When the FIT threshold was at its conventional level (20 g/g), programmatic sensitivity decreased as age increased from 79% for ages 50 to 59 years, to 73.4% for ages 60 to 69 years and 68.9% for ages 70 to 75 years. Additionally, programmatic sensitivity was higher in men than women (77% vs. 70.6%).

“We were surprised to find important differences in FIT accuracy between by age and sex,” Selby said. “At all thresholds, FIT is more sensitive in men than women and sensitivity declines with age. However, it’s important to stress that annual FIT tests remain one of the best ways to screen for colorectal cancer.”

“Going forward, we might want to have different screening recommendations for different segments of the population,” he added.
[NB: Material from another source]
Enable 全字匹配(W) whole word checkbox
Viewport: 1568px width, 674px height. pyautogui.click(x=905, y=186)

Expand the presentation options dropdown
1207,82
Selby noted that they were not able to quantify the impact of varying thresholds on advanced adenoma detection, but are working on a systematic review to address that information.

Douglas Corley 2018
Douglas A. Corley

“Screening programs should use these results to decide what positivity threshold is best for their screening participants,” Douglas A. Corley, MD, PhD, coauthor of the study also from Kaiser Permanente Northern California, told Healio Internal Medicine. “If they have enough colonoscopy capacity, they will want to use a threshold of 20 micrograms per gram or lower. Such is generally the situation in the United States. In other places, especially where inadequate colonoscopy resources are preventing population-level screening, higher thresholds should be used.”

In an accompanying editorial, Stephen P. Halloran, MBE, MSc, from the University of Surrey, England, wrote that the findings of Selby and colleagues support optimizing the rate of cancer detection within the context of constrained endoscopy resources.
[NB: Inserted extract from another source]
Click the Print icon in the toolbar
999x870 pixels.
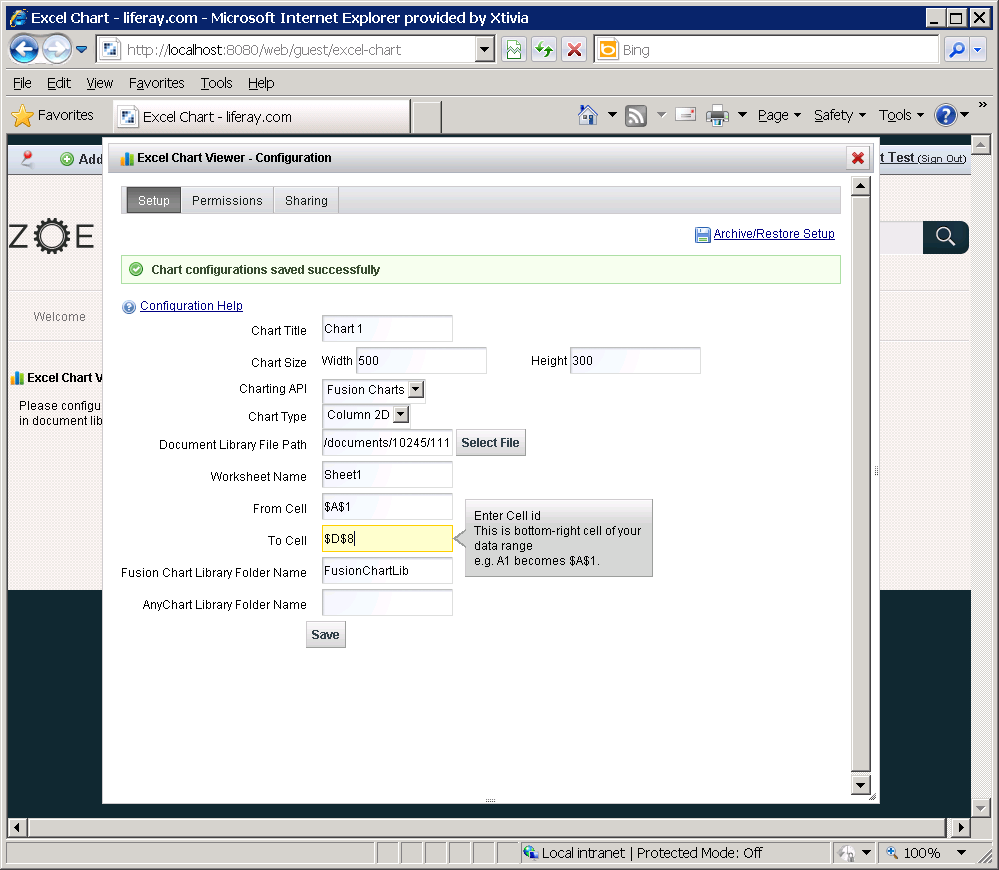coord(717,116)

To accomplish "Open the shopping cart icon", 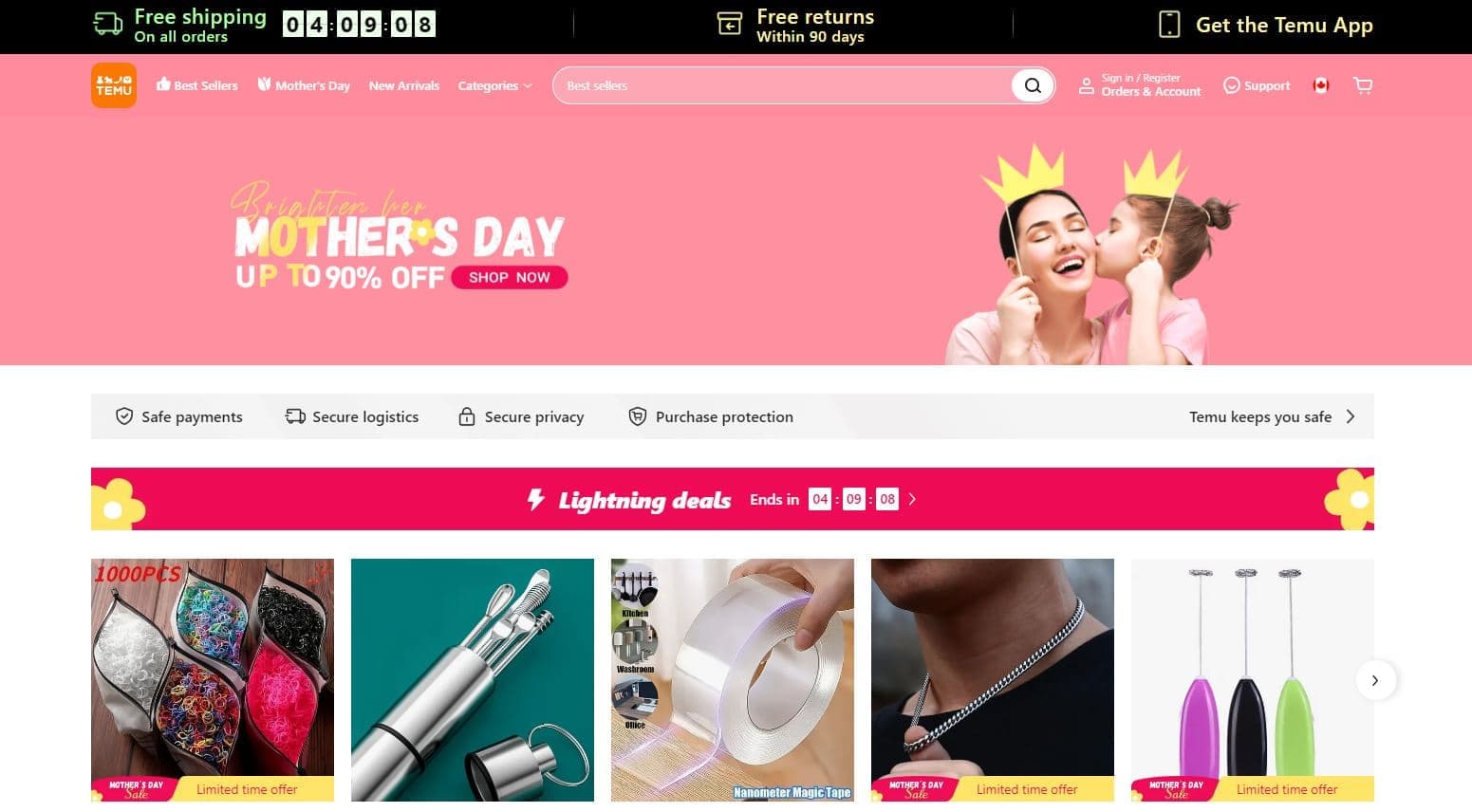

However, “prevention through adenoma detection, as well as cost-effectiveness, also must be considered,” he wrote. – by Alaina Tedesco

Disclosures: Halloran reports no relevant financial disclosures. Selby reports receiving grants from the Swiss Cancer Research Foundation. Please see study for all other authors’ relevant financial disclosures.

Kevin Selby 2018
Kevin Selby

At the conventional fecal immunochemical test positivity threshold, programmatic sensitivity for detection of colorectal cancer decreased as age increased and was higher in men than women, according to data published in Annals of Internal Medicine.

“The positivity threshold, or the point at which FIT are designated as positive and screening participants get a colonoscopy, can be varied,” Kevin Selby, MD, MAS, from Kaiser Permanente Northern California, told Healio Internal Medicine. “Screening programs around the world actually use very different thresholds.”

“However, studies to date comparing thresholds have been relatively small, about 50 to 100 cancers,” he added. “That’s made it difficult to compare the benefits of lower thresholds (additional cancer detection) to the benefits of higher thresholds (fewer positive tests = fewer colonoscopies = fewer resources and fewer colonoscopy complications). Plus, the smaller studies couldn't compare patient subgroups, like between men and women, or age groups.”

Selby and colleagues performed a retrospective cohort study to measure the programmatic performance and sensitivity of FIT for colorectal cancer, as well as its quantitative hemoglobin positivity thresholds in a screening program.

The researchers studied 640,859 adults aged between 50 and 75 years who completed a baseline FIT and were followed for 2 years. During follow-up, three-quarters of participants had at least one additional FIT and 0.19% received a colorectal cancer diagnosis.

The programmatic sensitivity for cancer detection increased as positivity thresholds decreased, from 66% at 30 g/g to 74.3% at 20 g/g and 79.3% at 10 g/g. Similarly, there was an increase in the number of positive test results per cancer case detected, from 43 at 30 g/g to 52 at 20 g/g and 85 at 10 g/g.

The researchers found that if the positivity threshold was reduced from 20 g/g to 15 g/g, 3% more cancer cases would be detected, but would require 23% more colonoscopies.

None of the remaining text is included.